### ACTIVITY
When you reach the line that contains "Viewport: 657px width, 441px", begin copying exactly, and continue through the last line of the data; no pictures belong in the copy.

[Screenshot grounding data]
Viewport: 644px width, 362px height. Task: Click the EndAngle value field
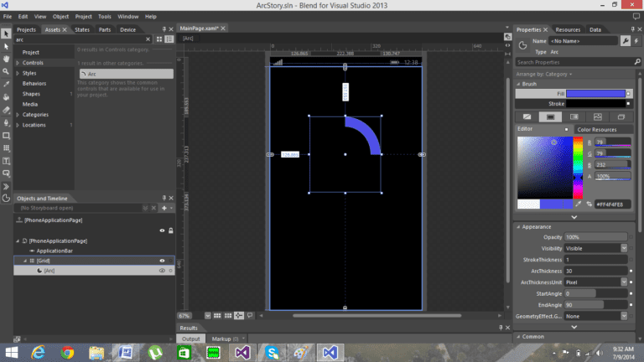[x=595, y=304]
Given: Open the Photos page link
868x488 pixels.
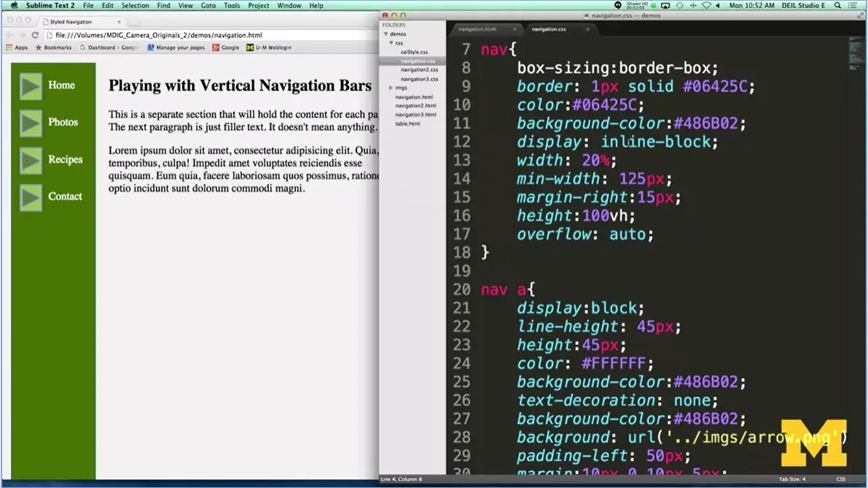Looking at the screenshot, I should click(x=63, y=122).
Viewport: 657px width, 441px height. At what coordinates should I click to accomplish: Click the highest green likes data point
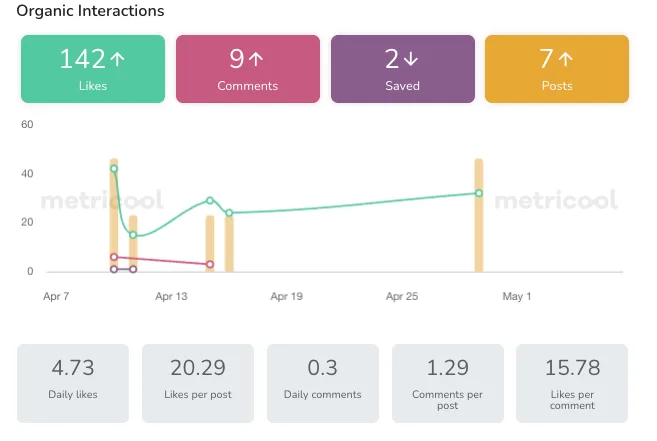(x=114, y=169)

### EXERCISE RESPONSE
Viewport: 657px width, 441px height. At what coordinates should I click to accomplish: Click the highest green likes data point
(x=114, y=169)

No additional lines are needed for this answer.